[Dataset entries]
┄┄┄┄┄┄┄┄┄┄
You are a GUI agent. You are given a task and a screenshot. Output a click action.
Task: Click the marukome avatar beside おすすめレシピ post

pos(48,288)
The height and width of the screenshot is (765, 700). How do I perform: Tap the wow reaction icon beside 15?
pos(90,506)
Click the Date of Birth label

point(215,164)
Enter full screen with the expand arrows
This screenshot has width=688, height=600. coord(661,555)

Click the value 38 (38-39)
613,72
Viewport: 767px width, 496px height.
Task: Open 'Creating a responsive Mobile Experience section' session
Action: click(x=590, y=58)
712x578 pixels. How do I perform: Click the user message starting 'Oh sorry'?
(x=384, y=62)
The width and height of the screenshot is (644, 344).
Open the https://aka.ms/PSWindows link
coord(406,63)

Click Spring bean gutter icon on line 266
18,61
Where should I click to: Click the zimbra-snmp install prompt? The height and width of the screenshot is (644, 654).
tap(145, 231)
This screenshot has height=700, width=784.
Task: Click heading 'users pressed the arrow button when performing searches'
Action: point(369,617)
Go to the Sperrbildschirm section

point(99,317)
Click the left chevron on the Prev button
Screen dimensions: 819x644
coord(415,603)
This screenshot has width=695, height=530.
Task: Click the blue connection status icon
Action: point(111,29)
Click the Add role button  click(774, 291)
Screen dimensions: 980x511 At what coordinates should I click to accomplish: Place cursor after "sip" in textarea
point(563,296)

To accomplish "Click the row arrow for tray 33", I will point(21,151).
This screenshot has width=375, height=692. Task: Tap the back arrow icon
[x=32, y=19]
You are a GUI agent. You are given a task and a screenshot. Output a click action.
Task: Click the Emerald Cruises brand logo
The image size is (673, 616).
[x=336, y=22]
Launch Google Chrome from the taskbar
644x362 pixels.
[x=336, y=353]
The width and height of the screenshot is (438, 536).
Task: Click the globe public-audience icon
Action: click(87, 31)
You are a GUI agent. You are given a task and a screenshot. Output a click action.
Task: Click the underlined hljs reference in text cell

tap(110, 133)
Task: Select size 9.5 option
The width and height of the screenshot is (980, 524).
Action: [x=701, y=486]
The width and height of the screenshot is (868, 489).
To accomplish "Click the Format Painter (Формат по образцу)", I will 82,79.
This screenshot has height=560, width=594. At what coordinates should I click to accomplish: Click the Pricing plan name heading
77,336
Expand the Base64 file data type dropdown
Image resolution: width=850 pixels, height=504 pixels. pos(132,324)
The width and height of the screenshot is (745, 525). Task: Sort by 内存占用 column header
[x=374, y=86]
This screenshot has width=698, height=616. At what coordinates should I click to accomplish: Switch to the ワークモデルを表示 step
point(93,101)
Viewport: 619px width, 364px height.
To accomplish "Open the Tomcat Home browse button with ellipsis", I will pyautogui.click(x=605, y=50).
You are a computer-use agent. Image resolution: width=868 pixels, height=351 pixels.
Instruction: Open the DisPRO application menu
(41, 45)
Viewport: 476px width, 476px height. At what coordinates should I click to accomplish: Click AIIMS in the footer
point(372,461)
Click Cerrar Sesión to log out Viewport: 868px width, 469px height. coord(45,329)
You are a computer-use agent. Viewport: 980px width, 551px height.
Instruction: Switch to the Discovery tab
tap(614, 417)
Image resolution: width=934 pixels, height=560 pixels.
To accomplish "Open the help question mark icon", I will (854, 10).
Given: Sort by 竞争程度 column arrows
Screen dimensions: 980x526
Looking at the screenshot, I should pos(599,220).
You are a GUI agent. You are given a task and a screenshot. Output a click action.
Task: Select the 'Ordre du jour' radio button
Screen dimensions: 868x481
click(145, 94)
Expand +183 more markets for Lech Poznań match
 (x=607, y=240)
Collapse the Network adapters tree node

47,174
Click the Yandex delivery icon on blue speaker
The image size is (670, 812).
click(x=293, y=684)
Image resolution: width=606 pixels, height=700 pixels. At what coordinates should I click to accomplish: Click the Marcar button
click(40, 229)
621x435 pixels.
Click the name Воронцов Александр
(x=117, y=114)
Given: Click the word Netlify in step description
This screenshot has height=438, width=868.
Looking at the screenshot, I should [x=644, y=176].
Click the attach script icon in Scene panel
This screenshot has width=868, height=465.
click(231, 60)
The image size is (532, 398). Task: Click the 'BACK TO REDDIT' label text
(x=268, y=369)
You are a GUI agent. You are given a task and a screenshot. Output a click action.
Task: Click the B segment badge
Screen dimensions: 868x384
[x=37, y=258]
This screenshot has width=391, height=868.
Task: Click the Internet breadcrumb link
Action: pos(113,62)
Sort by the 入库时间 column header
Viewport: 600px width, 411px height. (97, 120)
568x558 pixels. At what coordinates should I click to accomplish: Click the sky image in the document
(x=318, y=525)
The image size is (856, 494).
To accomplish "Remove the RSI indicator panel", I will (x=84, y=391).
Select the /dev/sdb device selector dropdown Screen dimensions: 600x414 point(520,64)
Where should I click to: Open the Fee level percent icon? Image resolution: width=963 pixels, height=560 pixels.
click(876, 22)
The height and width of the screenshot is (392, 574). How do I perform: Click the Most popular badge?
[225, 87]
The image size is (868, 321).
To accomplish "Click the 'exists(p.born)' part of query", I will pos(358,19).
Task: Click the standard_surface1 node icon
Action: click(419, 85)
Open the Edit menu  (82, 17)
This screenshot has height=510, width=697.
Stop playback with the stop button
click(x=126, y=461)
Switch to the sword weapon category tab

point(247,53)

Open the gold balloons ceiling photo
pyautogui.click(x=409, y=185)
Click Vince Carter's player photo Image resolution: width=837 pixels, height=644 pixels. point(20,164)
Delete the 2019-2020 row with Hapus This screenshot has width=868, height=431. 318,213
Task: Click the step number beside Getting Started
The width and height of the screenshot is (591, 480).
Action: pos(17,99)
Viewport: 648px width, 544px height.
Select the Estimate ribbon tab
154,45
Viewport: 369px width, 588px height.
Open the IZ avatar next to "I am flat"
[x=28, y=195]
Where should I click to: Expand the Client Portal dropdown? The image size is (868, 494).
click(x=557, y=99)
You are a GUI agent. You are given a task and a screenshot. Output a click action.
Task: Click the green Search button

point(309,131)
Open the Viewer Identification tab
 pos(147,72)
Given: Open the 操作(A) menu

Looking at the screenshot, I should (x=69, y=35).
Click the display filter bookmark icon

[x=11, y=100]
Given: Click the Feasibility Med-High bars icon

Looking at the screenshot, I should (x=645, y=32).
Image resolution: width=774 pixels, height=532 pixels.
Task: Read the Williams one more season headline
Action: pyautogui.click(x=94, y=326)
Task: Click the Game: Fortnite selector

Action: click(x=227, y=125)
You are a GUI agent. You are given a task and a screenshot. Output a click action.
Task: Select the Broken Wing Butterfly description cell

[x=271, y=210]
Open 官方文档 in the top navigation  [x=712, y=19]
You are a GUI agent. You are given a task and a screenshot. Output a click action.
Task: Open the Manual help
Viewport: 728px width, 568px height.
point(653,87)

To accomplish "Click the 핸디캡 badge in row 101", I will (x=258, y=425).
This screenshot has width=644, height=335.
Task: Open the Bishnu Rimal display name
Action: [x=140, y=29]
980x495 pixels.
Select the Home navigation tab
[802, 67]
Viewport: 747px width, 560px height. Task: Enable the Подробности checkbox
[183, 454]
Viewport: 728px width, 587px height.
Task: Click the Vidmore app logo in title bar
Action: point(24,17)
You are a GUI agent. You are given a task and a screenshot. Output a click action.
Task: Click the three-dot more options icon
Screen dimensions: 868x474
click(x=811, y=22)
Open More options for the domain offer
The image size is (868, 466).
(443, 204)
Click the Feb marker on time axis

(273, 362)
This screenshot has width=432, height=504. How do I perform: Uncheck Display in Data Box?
┄┄┄┄┄┄┄┄┄┄
# EXERCISE GOAL
Set down the data once more, word for word.

# ANSWER SECTION
You are a GUI agent. You are given a task and a screenshot. Output a click action.
Task: Click the marukome avatar beside おすすめレシピ post

pos(48,288)
The height and width of the screenshot is (765, 700). How do I perform: Tap the wow reaction icon beside 15?
pos(90,506)
Click the Date of Birth label

point(215,164)
Enter full screen with the expand arrows
This screenshot has width=688, height=600. coord(661,555)

Click the value 38 (38-39)
613,72
Viewport: 767px width, 496px height.
Task: Open 'Creating a responsive Mobile Experience section' session
Action: click(x=590, y=58)
712x578 pixels. How do I perform: Click the user message starting 'Oh sorry'?
(x=384, y=62)
The width and height of the screenshot is (644, 344).
Open the https://aka.ms/PSWindows link
coord(406,63)

Click Spring bean gutter icon on line 266
18,61
Where should I click to: Click the zimbra-snmp install prompt? The height and width of the screenshot is (644, 654).
tap(145, 231)
This screenshot has height=700, width=784.
Task: Click heading 'users pressed the arrow button when performing searches'
Action: point(369,617)
Go to the Sperrbildschirm section

point(99,317)
Click the left chevron on the Prev button
Screen dimensions: 819x644
coord(415,603)
This screenshot has width=695, height=530.
Task: Click the blue connection status icon
Action: point(111,29)
Click the Add role button  click(774, 291)
Screen dimensions: 980x511 At what coordinates should I click to accomplish: Place cursor after "sip" in textarea
point(563,296)

To accomplish "Click the row arrow for tray 33", I will point(21,151).
This screenshot has width=375, height=692. Task: Tap the back arrow icon
[x=32, y=19]
You are a GUI agent. You are given a task and a screenshot. Output a click action.
Task: Click the Emerald Cruises brand logo
The image size is (673, 616).
[x=336, y=22]
Launch Google Chrome from the taskbar
644x362 pixels.
[x=336, y=353]
The width and height of the screenshot is (438, 536).
Task: Click the globe public-audience icon
Action: click(87, 31)
You are a GUI agent. You are given a task and a screenshot. Output a click action.
Task: Click the underlined hljs reference in text cell

tap(110, 133)
Task: Select size 9.5 option
The width and height of the screenshot is (980, 524).
Action: [x=701, y=486]
The width and height of the screenshot is (868, 489).
To accomplish "Click the Format Painter (Формат по образцу)", I will 82,79.
This screenshot has height=560, width=594. At what coordinates should I click to accomplish: Click the Pricing plan name heading
77,336
Expand the Base64 file data type dropdown
Image resolution: width=850 pixels, height=504 pixels. pos(132,324)
The width and height of the screenshot is (745, 525). Task: Sort by 内存占用 column header
[x=374, y=86]
This screenshot has width=698, height=616. At what coordinates should I click to accomplish: Switch to the ワークモデルを表示 step
point(93,101)
Viewport: 619px width, 364px height.
To accomplish "Open the Tomcat Home browse button with ellipsis", I will pyautogui.click(x=605, y=50).
You are a computer-use agent. Image resolution: width=868 pixels, height=351 pixels.
Instruction: Open the DisPRO application menu
(41, 45)
Viewport: 476px width, 476px height. At what coordinates should I click to accomplish: Click AIIMS in the footer
point(372,461)
Click Cerrar Sesión to log out Viewport: 868px width, 469px height. coord(45,329)
You are a computer-use agent. Viewport: 980px width, 551px height.
Instruction: Switch to the Discovery tab
tap(614, 417)
Image resolution: width=934 pixels, height=560 pixels.
To accomplish "Open the help question mark icon", I will (854, 10).
Given: Sort by 竞争程度 column arrows
Screen dimensions: 980x526
Looking at the screenshot, I should pos(599,220).
You are a GUI agent. You are given a task and a screenshot. Output a click action.
Task: Select the 'Ordre du jour' radio button
Screen dimensions: 868x481
click(145, 94)
Expand +183 more markets for Lech Poznań match
 (x=607, y=240)
Collapse the Network adapters tree node

47,174
Click the Yandex delivery icon on blue speaker
The image size is (670, 812).
click(x=293, y=684)
Image resolution: width=606 pixels, height=700 pixels. At what coordinates should I click to accomplish: Click the Marcar button
click(40, 229)
621x435 pixels.
Click the name Воронцов Александр
(x=117, y=114)
Given: Click the word Netlify in step description
This screenshot has height=438, width=868.
Looking at the screenshot, I should [x=644, y=176].
Click the attach script icon in Scene panel
This screenshot has width=868, height=465.
click(231, 60)
The image size is (532, 398). Task: Click the 'BACK TO REDDIT' label text
(x=268, y=369)
You are a GUI agent. You are given a task and a screenshot. Output a click action.
Task: Click the B segment badge
Screen dimensions: 868x384
[x=37, y=258]
This screenshot has width=391, height=868.
Task: Click the Internet breadcrumb link
Action: pos(113,62)
Sort by the 入库时间 column header
Viewport: 600px width, 411px height. (97, 120)
568x558 pixels. At what coordinates should I click to accomplish: Click the sky image in the document
(x=318, y=525)
The image size is (856, 494).
To accomplish "Remove the RSI indicator panel", I will (x=84, y=391).
Select the /dev/sdb device selector dropdown Screen dimensions: 600x414 point(520,64)
Where should I click to: Open the Fee level percent icon? Image resolution: width=963 pixels, height=560 pixels.
click(876, 22)
The height and width of the screenshot is (392, 574). How do I perform: Click the Most popular badge?
[225, 87]
The image size is (868, 321).
To accomplish "Click the 'exists(p.born)' part of query", I will pos(358,19).
Task: Click the standard_surface1 node icon
Action: click(419, 85)
Open the Edit menu  (82, 17)
This screenshot has height=510, width=697.
Stop playback with the stop button
click(x=126, y=461)
Switch to the sword weapon category tab

point(247,53)

Open the gold balloons ceiling photo
pyautogui.click(x=409, y=185)
Click Vince Carter's player photo Image resolution: width=837 pixels, height=644 pixels. point(20,164)
Delete the 2019-2020 row with Hapus This screenshot has width=868, height=431. 318,213
Task: Click the step number beside Getting Started
The width and height of the screenshot is (591, 480).
Action: pos(17,99)
Viewport: 648px width, 544px height.
Select the Estimate ribbon tab
154,45
Viewport: 369px width, 588px height.
Open the IZ avatar next to "I am flat"
[x=28, y=195]
Where should I click to: Expand the Client Portal dropdown? The image size is (868, 494).
click(x=557, y=99)
You are a GUI agent. You are given a task and a screenshot. Output a click action.
Task: Click the green Search button

point(309,131)
Open the Viewer Identification tab
 pos(147,72)
Given: Open the 操作(A) menu

Looking at the screenshot, I should (x=69, y=35).
Click the display filter bookmark icon

[x=11, y=100]
Given: Click the Feasibility Med-High bars icon

Looking at the screenshot, I should (x=645, y=32).
Image resolution: width=774 pixels, height=532 pixels.
Task: Read the Williams one more season headline
Action: pyautogui.click(x=94, y=326)
Task: Click the Game: Fortnite selector

Action: click(x=227, y=125)
You are a GUI agent. You are given a task and a screenshot. Output a click action.
Task: Select the Broken Wing Butterfly description cell

[x=271, y=210]
Open 官方文档 in the top navigation  [x=712, y=19]
You are a GUI agent. You are given a task and a screenshot. Output a click action.
Task: Open the Manual help
Viewport: 728px width, 568px height.
point(653,87)

To accomplish "Click the 핸디캡 badge in row 101", I will (x=258, y=425).
This screenshot has width=644, height=335.
Task: Open the Bishnu Rimal display name
Action: [x=140, y=29]
980x495 pixels.
Select the Home navigation tab
[802, 67]
Viewport: 747px width, 560px height. Task: Enable the Подробности checkbox
[183, 454]
Viewport: 728px width, 587px height.
Task: Click the Vidmore app logo in title bar
Action: point(24,17)
You are a GUI agent. You are given a task and a screenshot. Output a click action.
Task: Click the three-dot more options icon
Screen dimensions: 868x474
click(x=811, y=22)
Open More options for the domain offer
The image size is (868, 466).
(443, 204)
Click the Feb marker on time axis

(273, 362)
This screenshot has width=432, height=504. How do I perform: Uncheck Display in Data Box?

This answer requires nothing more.